A self-contained Python utility designed to evaluate the performance of code generation by any language model or automated system.
This script:
- Generates simple Python code snippets (function, class, CLI)
- Measures generation time
- Analyzes structural complexity using AST
- Executes and validates the code
- Logs results to a timestamped file
File | Description |
---|---|
code_efficiency.py |
Core script for generating, timing, validating, and analyzing code |
run_code_eval.bat |
Launchable from any folder. Verifies Python availability, then runs the script |
devstral_eval_log.txt |
Sample log file from an initial evaluation session |
- Python 3.8+
- OS with command prompt or shell access (tested on Windows 11)
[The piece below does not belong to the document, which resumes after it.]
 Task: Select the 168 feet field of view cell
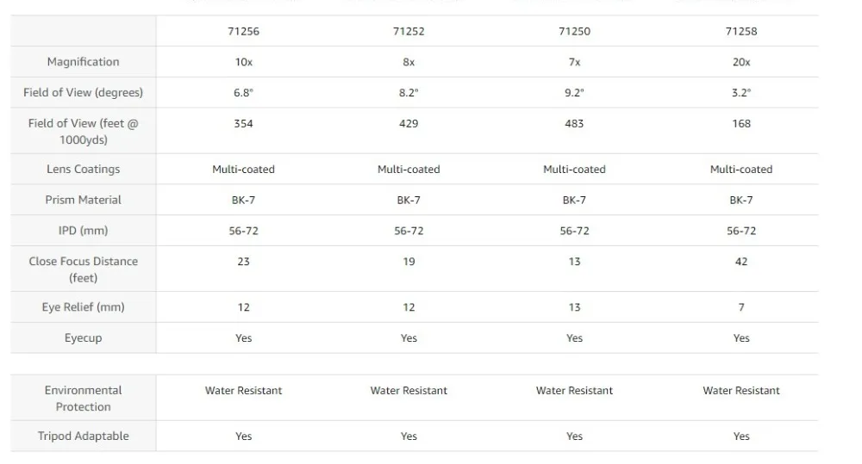741,123
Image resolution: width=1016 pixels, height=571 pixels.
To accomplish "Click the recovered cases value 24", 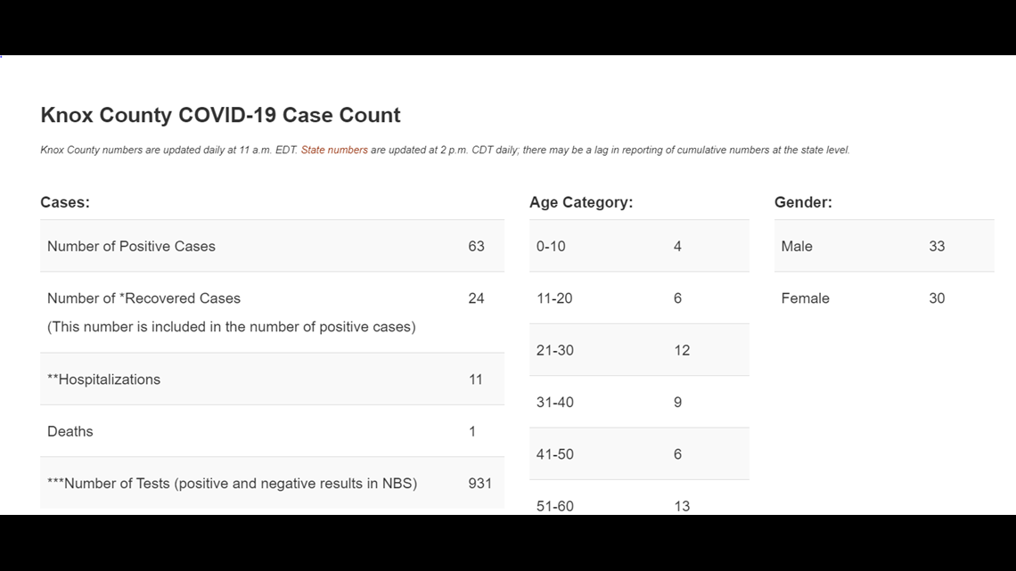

- Extract the ZIP folder to any directory.
- Double-click the
run_code_eval.bat
file. - A terminal window will open and execute the Python evaluation script.
- Results will be logged in
devstral_eval_log.txt
.
[YYYY-MM-DD HH:MM:SS] Code generated successfully.
[YYYY-MM-DD HH:MM:SS] Generated code in 0.0005 seconds
[YYYY-MM-DD HH:MM:SS] Code complexity (AST nodes): 12
[YYYY-MM-DD HH:MM:SS] Code executed successfully.
- 📏 Measures runtime performance
- 🌳 AST-based complexity analysis
- ✅ Syntax + execution validation
- 📓 Auto-logging with timestamps
- 💡 Modular design for easy expansion (e.g., CSV output, refactoring)
- Add token estimation (for cost-awareness)
- Integrate test case pass/fail scoring
- Export results to CSV or JSON
- Challenge the model to improve/refactor its own output
This project showcases recursive tool-use, LLM meta-evaluation, and code introspection via AST. Designed to test code reliability and performance across models.